Apparently Caniff was a big time patriot, so the commie spies are shown in the worst possible light (well within the propriety of a newspaper strip) as bumbling fools. It being the 50’s, its no surprise we even get a good old capitalist attempt to convert those reds: the kidnapped daughter seems to convince some of the kidnappers that they should take their boat to California and open up a Chinese restaurant on it, cause they’d make lots of money.
Anyway, the story isn’t the most exciting thing about the book. It’s amusing to a point, but nothing spectacular in my opinion. The characters have varying levels of depth, Steve Canyon probably showing the least of the main characters. He seems to be a nice guy who always looks out for everybody. He shows very little emotion and, in this case, does very little except pull some strings in the various bureaucracies involved.
The real star is Caniff’s artwork, or more particularly, his inking. He was clearly a master at putting ink of paper. The Sunday strips are wonderfully printed across two pages of the book allowing for large sized reproductions that really show off the inking. There a number of very dark panels that still maintain a great clarity of representation through the expressivity of the inkwork. The backgrounds and frequent long shots are extremely impressive. For examples, click on the images below for larger samples (warning, the image files are large). That first one is a great example of the way he can put a lot of ink down and still maintain a clear representation. The second is a small action sequence to show you his character drawings.

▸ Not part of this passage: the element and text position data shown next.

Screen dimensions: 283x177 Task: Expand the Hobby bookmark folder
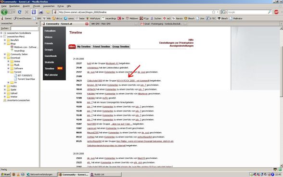[5, 86]
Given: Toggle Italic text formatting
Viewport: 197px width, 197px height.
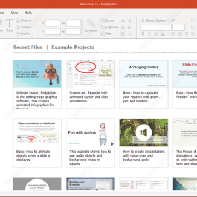Looking at the screenshot, I should (x=149, y=34).
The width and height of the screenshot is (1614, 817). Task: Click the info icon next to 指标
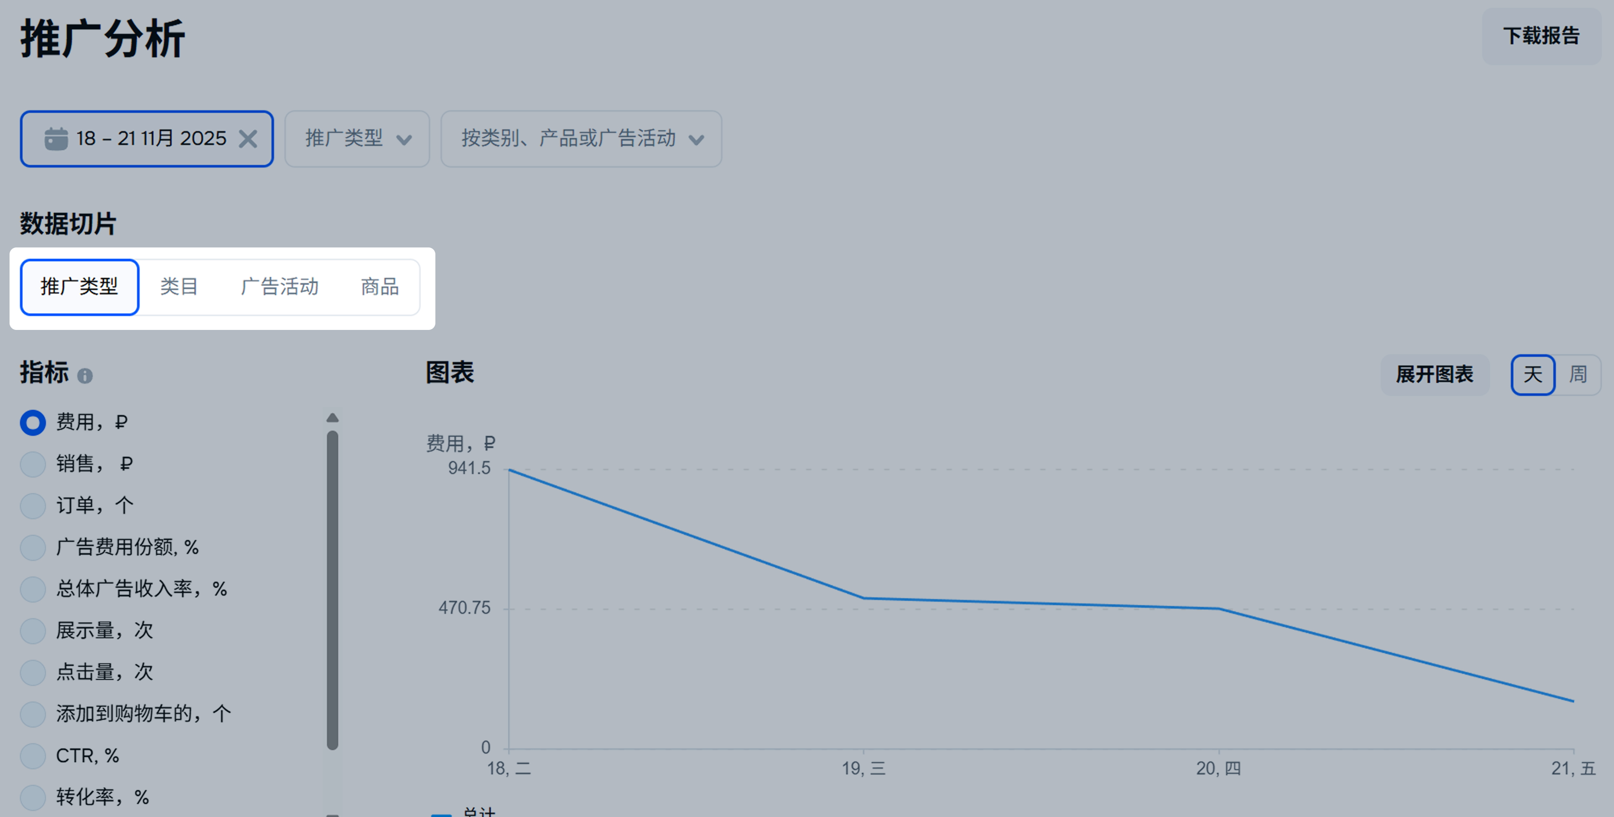point(85,376)
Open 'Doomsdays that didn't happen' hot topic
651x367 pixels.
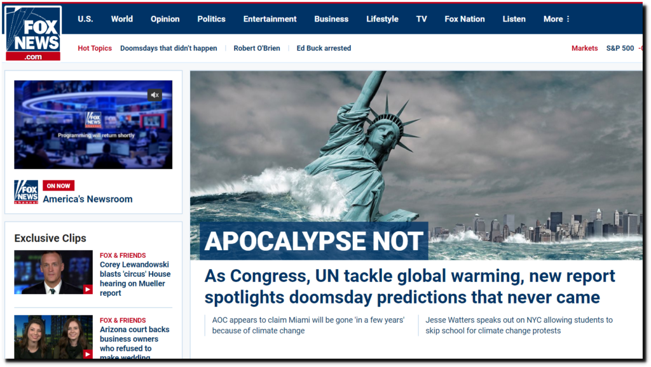(x=168, y=48)
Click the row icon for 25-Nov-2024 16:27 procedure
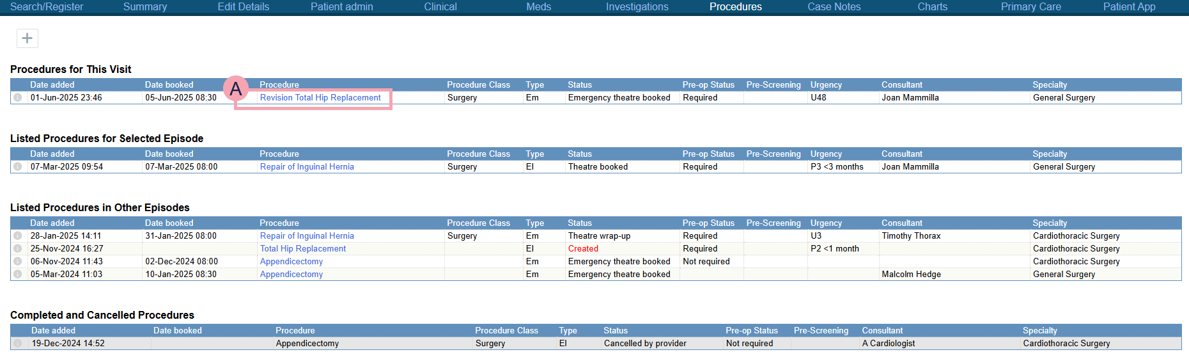The image size is (1189, 359). (x=18, y=249)
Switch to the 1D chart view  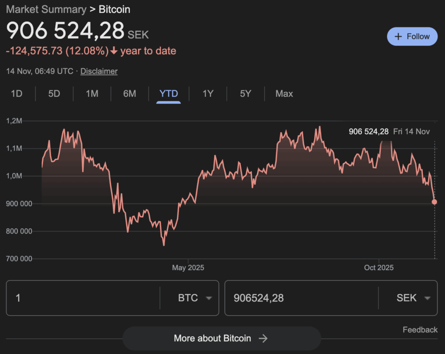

It’s really hard to isolate the pacing of strip when collected in a book. I can’t recreate the experience of seeing one strip at a time. Breaking down a long story into small fairly self-contained actions is a different skill than telling a story across a pamphlet or book. There is no room for any of the slower types of transition from panel-to-panel. No time to linger on an object or a scene, no time to show the slow progression of time or the minutiae of an action. The strips main movements consist of: 1) dialogue, accompanied by compositional changes from panel to panel that were probably done to make the strips more visually exciting; 2) what Neil Cohn calls a “view transition”, for example a shift from two characters talking in a room to a panel of the outside of the building; 3) actions, mostly characters moving around locations; 4) scene changes, jumping us from one character/location to another. Barring the strip-long dialogues this keeps the story moving along at a steady pace.
Repetition is used a lot to keep the strips in comprehensible story units. While it is quite noticeable–we often get to hear someone telling someone else what’s going on, what we just saw in a previous strip–it is done skillfully enough that it doesn’t feel too artificial or boring. I guess that is part of what makes a successful serial strip like this, finding ways to provide plot markers that clue in new readers and remind ongoing readers without wasting space or boring the readers.
If you haven’t read Caniff’s work, I recommend picking up one of these Kitchen Sink volumes if you find one. The size of the reproduction makes it completely worthwhile, and I’m sure there are lessons to be learned from the narrative structure.
If you want a look at where Caniff started, Barnacle Press, a recently started site/blog that’s collecting old newspaper strips, has the first adventure of Caniff’s first strip Terry and the Pirates from 1934. The art is a far cry from the book I read, but it is 20 years earlier.